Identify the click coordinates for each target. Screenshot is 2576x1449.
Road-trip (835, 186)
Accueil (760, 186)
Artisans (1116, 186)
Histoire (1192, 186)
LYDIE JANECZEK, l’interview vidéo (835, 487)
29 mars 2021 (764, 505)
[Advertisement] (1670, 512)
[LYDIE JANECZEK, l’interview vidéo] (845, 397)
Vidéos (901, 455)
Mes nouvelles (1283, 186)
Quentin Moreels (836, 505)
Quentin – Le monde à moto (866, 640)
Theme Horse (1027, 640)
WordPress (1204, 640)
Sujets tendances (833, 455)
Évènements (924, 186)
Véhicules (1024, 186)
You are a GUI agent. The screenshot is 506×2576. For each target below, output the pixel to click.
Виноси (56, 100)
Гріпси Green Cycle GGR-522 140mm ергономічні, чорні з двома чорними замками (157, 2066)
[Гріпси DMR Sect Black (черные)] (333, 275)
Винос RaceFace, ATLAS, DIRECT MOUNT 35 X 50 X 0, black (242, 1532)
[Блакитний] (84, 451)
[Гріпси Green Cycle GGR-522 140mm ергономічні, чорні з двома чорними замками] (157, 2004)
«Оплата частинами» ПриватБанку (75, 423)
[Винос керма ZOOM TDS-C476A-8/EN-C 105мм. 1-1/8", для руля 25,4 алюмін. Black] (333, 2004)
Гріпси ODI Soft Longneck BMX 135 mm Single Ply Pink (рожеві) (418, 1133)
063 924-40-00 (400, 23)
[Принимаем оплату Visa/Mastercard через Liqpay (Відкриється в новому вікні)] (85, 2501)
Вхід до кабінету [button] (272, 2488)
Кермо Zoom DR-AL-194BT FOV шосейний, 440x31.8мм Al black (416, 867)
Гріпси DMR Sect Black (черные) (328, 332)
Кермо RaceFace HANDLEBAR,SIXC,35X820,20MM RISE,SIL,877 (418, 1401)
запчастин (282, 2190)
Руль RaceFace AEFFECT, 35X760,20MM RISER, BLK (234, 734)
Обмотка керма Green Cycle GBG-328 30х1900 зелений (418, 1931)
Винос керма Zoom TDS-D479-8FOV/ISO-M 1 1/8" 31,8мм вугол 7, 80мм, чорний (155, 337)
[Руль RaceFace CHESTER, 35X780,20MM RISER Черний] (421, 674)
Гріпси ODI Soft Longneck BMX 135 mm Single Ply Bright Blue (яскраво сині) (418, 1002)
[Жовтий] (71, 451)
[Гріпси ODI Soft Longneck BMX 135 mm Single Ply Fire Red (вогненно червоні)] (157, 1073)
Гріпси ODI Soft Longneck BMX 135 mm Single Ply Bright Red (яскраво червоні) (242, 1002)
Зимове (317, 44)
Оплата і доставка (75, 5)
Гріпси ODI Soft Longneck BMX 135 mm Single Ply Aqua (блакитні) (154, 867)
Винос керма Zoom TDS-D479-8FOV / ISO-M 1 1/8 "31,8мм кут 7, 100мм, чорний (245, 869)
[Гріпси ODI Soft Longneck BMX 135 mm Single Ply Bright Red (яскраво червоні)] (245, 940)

──────────

> [Required action] Going through the records above line by line, count those that hold the word "Cycle", and answer with the number only.

> [Answer box] 3